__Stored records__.
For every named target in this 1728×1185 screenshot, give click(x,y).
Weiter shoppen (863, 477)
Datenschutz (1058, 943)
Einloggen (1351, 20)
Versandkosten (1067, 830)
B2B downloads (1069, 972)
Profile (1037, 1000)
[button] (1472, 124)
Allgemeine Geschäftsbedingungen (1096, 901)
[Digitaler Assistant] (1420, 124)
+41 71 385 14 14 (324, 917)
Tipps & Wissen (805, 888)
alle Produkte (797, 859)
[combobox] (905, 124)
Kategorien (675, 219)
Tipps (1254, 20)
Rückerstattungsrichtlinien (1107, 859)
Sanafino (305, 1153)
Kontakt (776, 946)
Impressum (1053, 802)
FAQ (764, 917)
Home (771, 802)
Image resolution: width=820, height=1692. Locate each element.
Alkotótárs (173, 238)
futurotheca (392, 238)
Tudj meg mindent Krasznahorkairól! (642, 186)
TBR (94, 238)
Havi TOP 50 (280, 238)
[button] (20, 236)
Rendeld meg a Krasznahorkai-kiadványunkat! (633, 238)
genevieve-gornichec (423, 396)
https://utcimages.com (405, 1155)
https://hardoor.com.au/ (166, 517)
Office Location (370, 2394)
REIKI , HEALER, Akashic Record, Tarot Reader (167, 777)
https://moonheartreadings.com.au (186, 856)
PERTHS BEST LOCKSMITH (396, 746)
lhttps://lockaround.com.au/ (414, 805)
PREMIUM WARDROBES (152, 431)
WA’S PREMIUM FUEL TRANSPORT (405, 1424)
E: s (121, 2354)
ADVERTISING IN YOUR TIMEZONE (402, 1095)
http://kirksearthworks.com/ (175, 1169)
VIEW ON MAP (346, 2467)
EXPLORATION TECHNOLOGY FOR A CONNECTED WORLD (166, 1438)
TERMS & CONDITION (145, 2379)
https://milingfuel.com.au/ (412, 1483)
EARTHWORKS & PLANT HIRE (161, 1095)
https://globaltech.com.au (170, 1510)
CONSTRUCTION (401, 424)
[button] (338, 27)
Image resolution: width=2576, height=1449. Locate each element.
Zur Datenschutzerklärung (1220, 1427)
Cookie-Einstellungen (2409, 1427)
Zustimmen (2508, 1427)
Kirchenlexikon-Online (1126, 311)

__Aim of the task__.
Please find every line in the records that contains the word "element", and copy it out.

__Task solution__.
Image resolution: width=820, height=1692. Locate each element.
Image resolution: width=2576, height=1449. Locate each element.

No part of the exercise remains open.